European Gas Prices Rise Again as Nord Stream Closes for “Maintenance”
2022.08.31 10:46
By Geoffrey Smith
Investing.com — Russia tightened the energy screw on Europe again on Wednesday, shutting down the Nord Stream 1 gas pipeline for three days of maintenance.
While the move had been flagged in advance by Gazprom (MCX:GAZP), benchmark European gas futures still rose on the news, gaining to 5.5% by 03:00 ET (07:00 GMT) to trade at 280 euros a megawatt-hour.
Before the stoppage, the pipeline had been shipping at only 20% of its normal level, the result of a dispute over maintenance of a compression turbine that the German government has decried as artificial and politically motivated. The latest stoppage had not been scheduled until recently, and its announcement had been responsible for the spike in gas prices to as high as 342 EUR/MWh.

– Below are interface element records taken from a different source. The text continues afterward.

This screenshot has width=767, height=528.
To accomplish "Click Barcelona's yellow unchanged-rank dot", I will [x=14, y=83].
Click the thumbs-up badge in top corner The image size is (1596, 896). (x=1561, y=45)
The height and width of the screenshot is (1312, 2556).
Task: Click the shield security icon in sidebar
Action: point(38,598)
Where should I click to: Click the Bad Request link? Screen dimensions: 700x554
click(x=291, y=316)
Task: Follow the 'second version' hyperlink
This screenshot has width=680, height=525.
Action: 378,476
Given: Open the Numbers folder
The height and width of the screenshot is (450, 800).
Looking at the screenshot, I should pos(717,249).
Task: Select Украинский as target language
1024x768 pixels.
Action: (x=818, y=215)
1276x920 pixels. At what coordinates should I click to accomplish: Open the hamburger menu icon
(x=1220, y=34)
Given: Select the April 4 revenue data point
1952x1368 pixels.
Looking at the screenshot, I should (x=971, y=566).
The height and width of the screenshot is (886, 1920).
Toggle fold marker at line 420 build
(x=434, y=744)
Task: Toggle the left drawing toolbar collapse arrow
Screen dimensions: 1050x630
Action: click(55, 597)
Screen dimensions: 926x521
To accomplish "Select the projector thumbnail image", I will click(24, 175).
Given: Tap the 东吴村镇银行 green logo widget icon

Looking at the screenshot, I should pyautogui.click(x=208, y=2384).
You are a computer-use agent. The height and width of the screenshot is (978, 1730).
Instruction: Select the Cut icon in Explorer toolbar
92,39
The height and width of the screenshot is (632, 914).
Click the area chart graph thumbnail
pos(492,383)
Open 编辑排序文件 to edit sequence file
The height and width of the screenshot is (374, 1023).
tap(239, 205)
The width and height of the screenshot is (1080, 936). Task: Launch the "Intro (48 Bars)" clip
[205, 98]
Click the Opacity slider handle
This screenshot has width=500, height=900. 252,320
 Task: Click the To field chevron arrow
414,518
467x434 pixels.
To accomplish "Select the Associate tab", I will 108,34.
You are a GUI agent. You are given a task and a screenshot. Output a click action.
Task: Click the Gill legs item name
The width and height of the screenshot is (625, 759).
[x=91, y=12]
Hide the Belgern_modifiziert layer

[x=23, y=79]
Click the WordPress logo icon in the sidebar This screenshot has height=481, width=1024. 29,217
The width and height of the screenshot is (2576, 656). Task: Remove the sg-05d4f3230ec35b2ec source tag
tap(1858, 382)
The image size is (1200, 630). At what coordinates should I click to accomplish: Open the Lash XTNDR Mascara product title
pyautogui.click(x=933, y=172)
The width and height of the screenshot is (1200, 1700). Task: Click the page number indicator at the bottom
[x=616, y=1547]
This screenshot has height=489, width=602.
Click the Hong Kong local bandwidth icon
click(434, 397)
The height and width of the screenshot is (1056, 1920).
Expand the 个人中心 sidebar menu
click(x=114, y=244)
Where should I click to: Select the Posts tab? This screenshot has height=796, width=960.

“There is growing concern that another reduction in supply or a complete cutoff in flows may follow at the end of the week,” ING analyst Francesco Pesole said in a note to clients.
Such concerns have risen as Russia itself comes under increasing pressure on the battlefield in Ukraine, where Ukrainian forces have launched a counteroffensive in the southern region of Kherson. Defeat on the battlefield may provide a further incentive to Moscow to try to bring the war to an end by applying more economic pressure on Ukraine’s western supporters.
The pipeline is currently the only link bringing Russian gas to Germany, and further complicates the task for Europe’s largest economy to prepare for the coming winter heating season.
The country’s storage facilities are currently 83.26% full, according to the grid operator Bundesnetzagentur, a level that is actually above the seasonal average, and above the corresponding level at the end of August in four of the last six years.
However, that has only been achieved through a sharp drop in consumption forced on consumers by painfully high prices. Data from the market operator Trading Hub Europe show industrial gas consumption running at around 10%-15% below usual levels over the last four years. While some industries have substituted coal or diesel for their heating processes, others have simply stopped production altogether.
The federal government is aiming to have storage facilities 85% full by the start of October, and 95% full by the start of November when the peak demand season begins.